- **Polecenie 1**:
Na podstawie relacji z wizyty firmy Dary Natury w Brazylii proszę odpowiedzieć krótko na poniższe pytania.
(a) Kiedy odbyły się targi Biofach America Latina?
(b) Co okazało się największą barierą?
(c) Jaki odsetek prezentowanych produktów posiadał certyfikat ekologiczny według szacunków autora?
- **Polecenie 2**:
Proszę ustalić, czy poniższe stwierdzenia są zgodne z relacją z wizyty firmy Dary Natury w Brazylii. Każdą odpowiedź (tak lub nie) należy uzasadnić dokładnym cytatem z relacji.
(a) Firmie zależało na odwiedzeniu gospodarstw produkujących Yerba Mate.
(b) Większość wystawców prezentowała produkty z certyfikatem ekologicznym.
(c) Większość wystawców była nastawiona na sprzedaż towarów bezpośrednio na targach.
- **Polecenie 3**:
Proszę przepisać bez zmian fragment relacji z wizyty firmy Dary Natury w Brazylii, od słów „Czerwiec w Ameryce” do słów „TARGI W BRAZYLII?”, łącznie z nimi.

- **Udostępniony fragment**:
───

Dary Natury z wizytą w Brazylii
gotujwstylueko.pl
Dary Natury z wizytą w Brazylii
Na początku czerwca odbyły się targi ekologiczne Biofach America Latina w Sao Paolo w Brazylii. Firma Dary Natury postanowiła wziąć udział w wydarzeniu i skorzystać z okazji zarówno do prezentacji swoich produktów, jak i znalezienia ekologicznych surowców pochodzących z tego regionu. Zależało nam również, aby odwiedzić gospodarstwa zajmujące się produkcją Yerba Mate. O tej niecodziennej podróży opowiada właściciel Darów Natury. - Mirosław Angielczyk.
Mirosław Angielczyk - o ziołach wie wszystko, pionier, wizjoner i właściciel najbardziej rozpoznawalnej marki ekologicznych ziół w Polsce.
Czerwiec w Ameryce Południowej to okres zimowy, więc panuje tam przyjemna, wiosenna temperatura. Po dotarciu na miejsce okazało się, że przygotowanie organizacyjne targów odbiegało od standardów przyjętych w krajach. Największą barierą okazał się język, ponieważ niewiele innych osób posługiwało się językiem angielskim.
JAK WYGLĄDAJĄ EKOLOGICZNE TARGI W BRAZYLII?
Zaskoczeniem dla nas był również format samych targów. Jeśli ktoś wyobraża sobie, że targi w Europie, szczególnie Biofach w Norymberdze, czy nawet targi ekologiczne w Polsce np. w Warszawie czy Łodzi, dadzą się porównać z tymi w Sao Paulo, to jest w grubym błędzie. Przede wszystkim, mimo nazwy sugerującej, że są to targi ekologiczne to niewiele mają wspólnego z ekologią. Zdecydowana większość wystawców prezentuje wyroby konwencjonalne, w tym duży udział mają zwykłe chemiczne produkty np. dodatki do żywności. Szacuję, że jedynie około 25% prezentowanych produktów posiadało certyfikat ekologiczny. W odróżnieniu od wydarzeń promocyjnych w Europie większość wystawców była nastawiona na sprzedaż swoich towarów bezpośrednio na targach.

───

- **Dostarczony materiał**:
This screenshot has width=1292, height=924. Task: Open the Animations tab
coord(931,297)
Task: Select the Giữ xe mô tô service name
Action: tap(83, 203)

───

- **Gotowa odpowiedź 1**:
(a) Na początku czerwca.
(b) Język, ponieważ niewiele innych osób posługiwało się językiem angielskim.
(c) Jedynie około 25%.

- **Gotowa odpowiedź 2**:
(a) Tak: „Zależało nam również, aby odwiedzić gospodarstwa zajmujące się produkcją Yerba Mate.”
(b) Nie: „Zdecydowana większość wystawców prezentuje wyroby konwencjonalne”.
(c) Tak: „większość wystawców była nastawiona na sprzedaż swoich towarów bezpośrednio na targach.”

- **Gotowa odpowiedź 3**:
Czerwiec w Ameryce Południowej to okres zimowy, więc panuje tam przyjemna, wiosenna temperatura. Po dotarciu na miejsce okazało się, że przygotowanie organizacyjne targów odbiegało od standardów przyjętych w krajach. Największą barierą okazał się język, ponieważ niewiele innych osób posługiwało się językiem angielskim.
JAK WYGLĄDAJĄ EKOLOGICZNE TARGI W BRAZYLII?